■ PROBLEMA A ■
¿Qué tres instrumentos inmediatos, activos y financiados nombra el texto del documento en los planes de los enemigos de España?
■ PROBLEMA B ■
Reescribe el pasaje del texto del documento que comienza en "Fuerzas desleales que, bajo" y acaba tras "debe olvidarse nunca.", pero cambia "Gibraltar" por "Ceuta".

■ TEXTO DEL DOCUMENTO ■
===

Y para ello, recogiendo las veleidades separatistas que se fueron forjando en las postrimerías del siglo XIX, se ha empeñado en dar matarile a todo atisbo de legalidad, de cultura intrínseca y de identidad nacional. Los síntomas de la descomposición se hallan en los planes que los enemigos de España, internos y externos, establecieron en las postrimerías del franquismo, con el socialcomunismo, el separatismo y el terrorismo como instrumentos inmediatos, activos y financiados.

Fuerzas desleales que, bajo una apariencia de aceptación constitucional encubren su objetivo minador, su índole antiespañola y su firme decisión de impedir todo principio de convivencia. Se fomenta, por ejemplo, la solidaridad con Gibraltar y con Marruecos y se dinamita la solidaridad entre las distintas regiones españolas, aprovechándose, entre otros muchos instrumentos, de la oportuna herramienta que ofrecen las nefastas autonomías. Los enemigos de España anhelan y provocan el guerracivilismo, realidad que no debe olvidarse nunca.

Actualmente, pues, el frentepopulismo es el problema, no la solución, como al parecer creen los españoles que lo siguen aceptando, defendiendo o votando. Pero sin el socialcomunismo, que es quien lo aglutina y vigoriza, el frentepopulismo sería una fuerza residual, fácil de descomponer, pues los nacionalismos con ínfulas centrífugas carecen de sustento histórico y de arraigo popular, y se disolverían en cuanto el Estado les igualara económicamente con el resto de territorios. Son sus privilegios económicos y las desaforadas e injustificadas concesiones culturales que se les hacen, agraviando a los demás españoles, lo que les hincha artificialmente.

Existen razones para fundamentar la historia criminal del socialcomunismo -y del PSOE en particular- en sus ansias de poder, pero sobre todas ellas destaca su índole delictiva y depredadora y su infinita capacidad para el odio, para la envidia y para la codicia. Pecados capitales que lucen en los cuarteles de su escudo como cifras de inconfundible y abyecta identidad. Una abyección que su impostada superioridad intelectual y moral la transforma en solemne.

===

Extractos de datos

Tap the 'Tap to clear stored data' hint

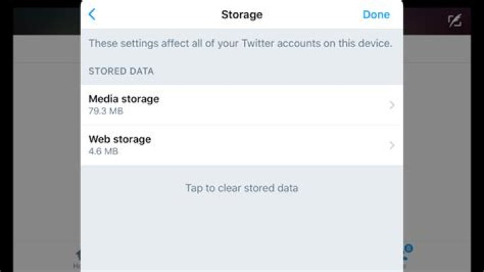tap(241, 188)
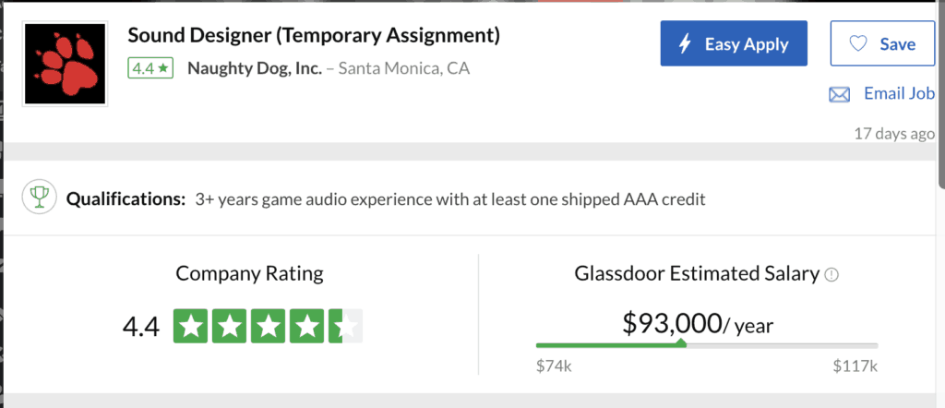This screenshot has height=408, width=945.
Task: Click the Glassdoor Estimated Salary heading
Action: tap(697, 273)
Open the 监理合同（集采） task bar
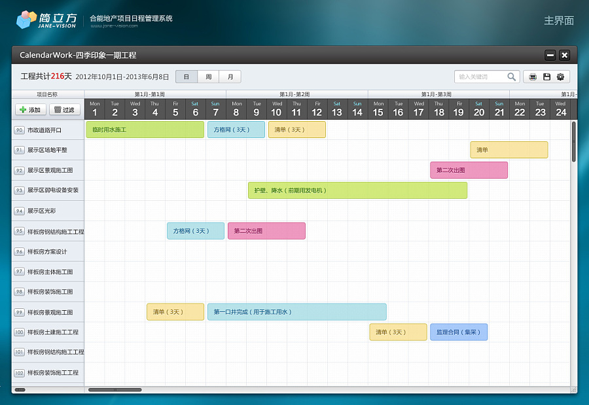Viewport: 589px width, 405px height. tap(458, 332)
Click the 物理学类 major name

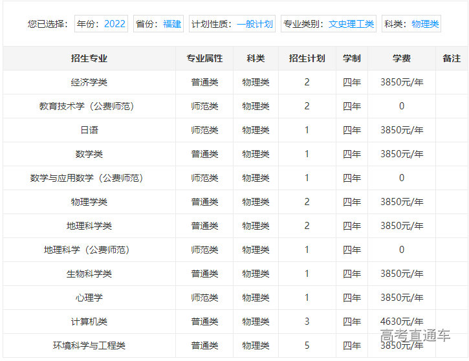click(x=89, y=202)
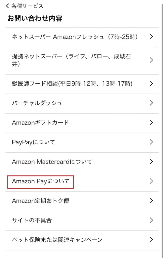The width and height of the screenshot is (164, 258).
Task: Open ネットスーパー Amazonフレッシュ inquiry option
Action: click(75, 37)
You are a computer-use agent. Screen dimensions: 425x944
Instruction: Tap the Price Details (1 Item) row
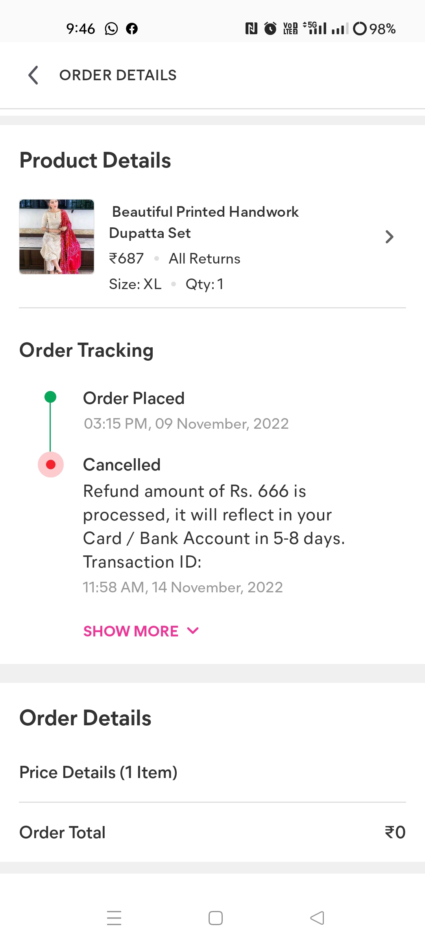[x=98, y=773]
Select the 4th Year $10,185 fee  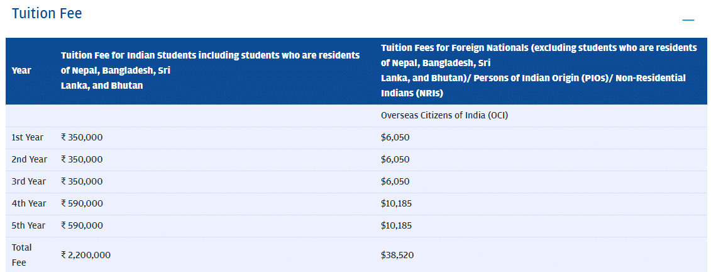397,203
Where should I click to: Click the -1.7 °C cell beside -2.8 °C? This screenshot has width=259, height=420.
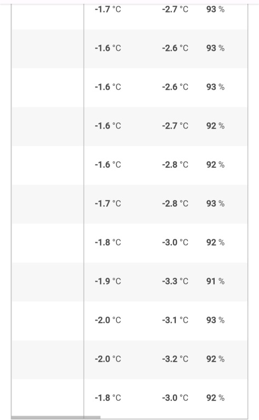(x=108, y=203)
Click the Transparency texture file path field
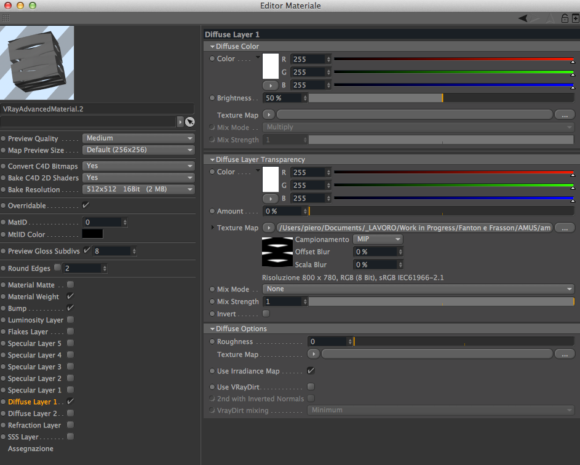Screen dimensions: 580x465 pyautogui.click(x=415, y=228)
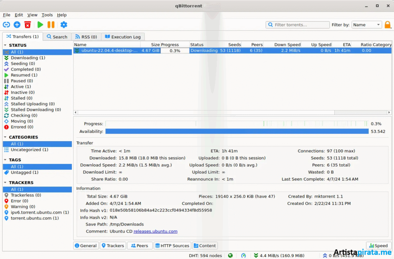Open the Add Torrent Link dialog

coord(6,25)
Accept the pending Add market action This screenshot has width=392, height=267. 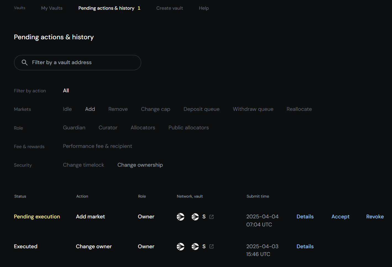340,217
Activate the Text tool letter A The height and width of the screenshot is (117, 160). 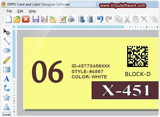coord(7,79)
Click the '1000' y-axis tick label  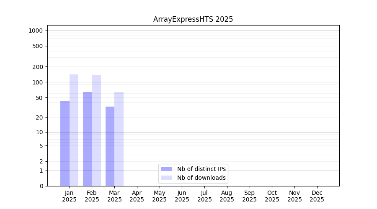pyautogui.click(x=36, y=31)
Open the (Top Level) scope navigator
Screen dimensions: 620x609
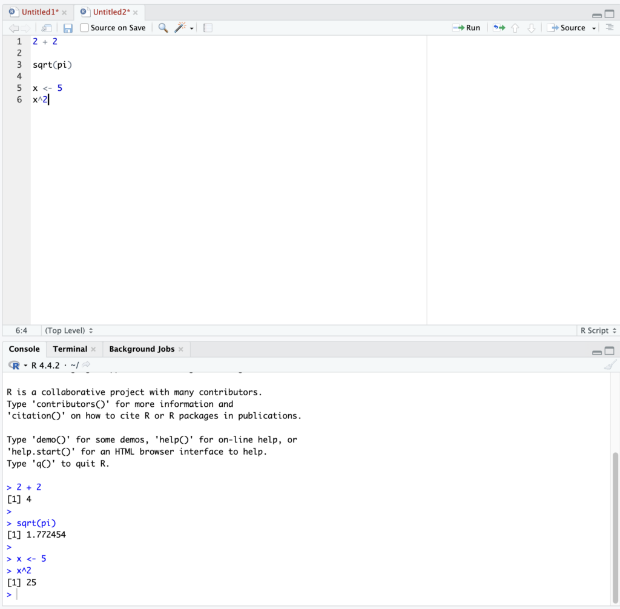click(69, 331)
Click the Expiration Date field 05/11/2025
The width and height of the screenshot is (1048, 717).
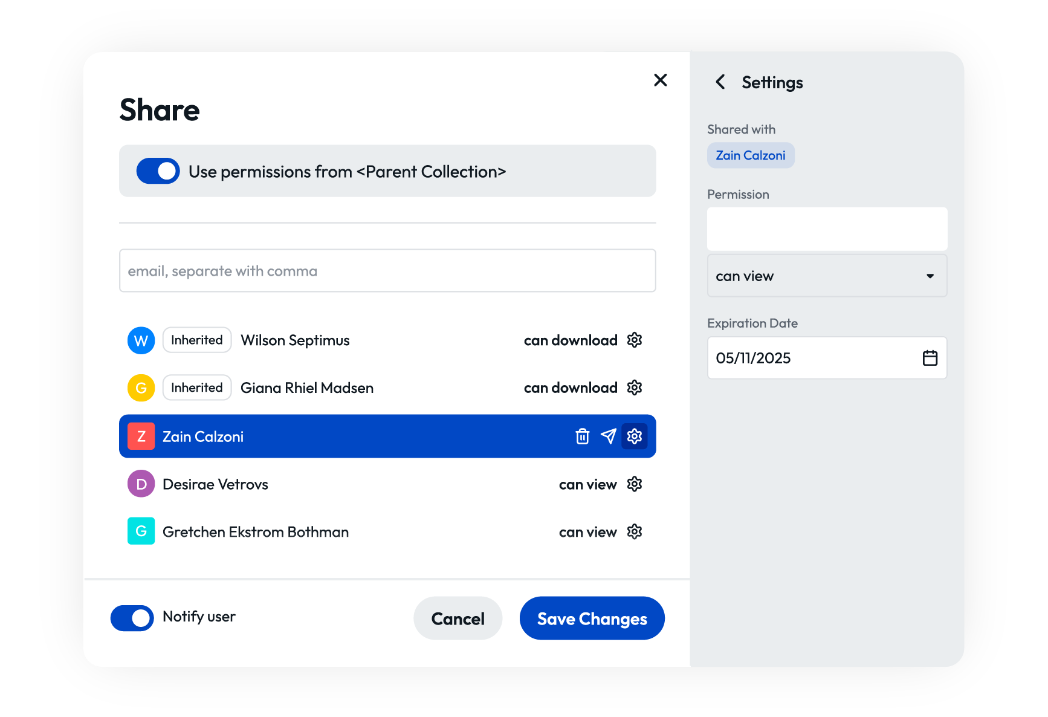(810, 358)
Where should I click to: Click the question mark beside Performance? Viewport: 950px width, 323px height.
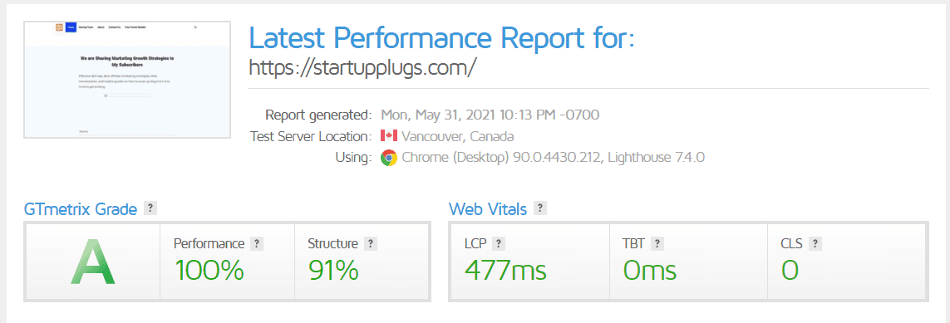click(x=256, y=244)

===

■ RESPUESTA A ■
El socialcomunismo, el separatismo y el terrorismo.

■ RESPUESTA B ■
Fuerzas desleales que, bajo una apariencia de aceptación constitucional encubren su objetivo minador, su índole antiespañola y su firme decisión de impedir todo principio de convivencia. Se fomenta, por ejemplo, la solidaridad con Ceuta y con Marruecos y se dinamita la solidaridad entre las distintas regiones españolas, aprovechándose, entre otros muchos instrumentos, de la oportuna herramienta que ofrecen las nefastas autonomías. Los enemigos de España anhelan y provocan el guerracivilismo, realidad que no debe olvidarse nunca.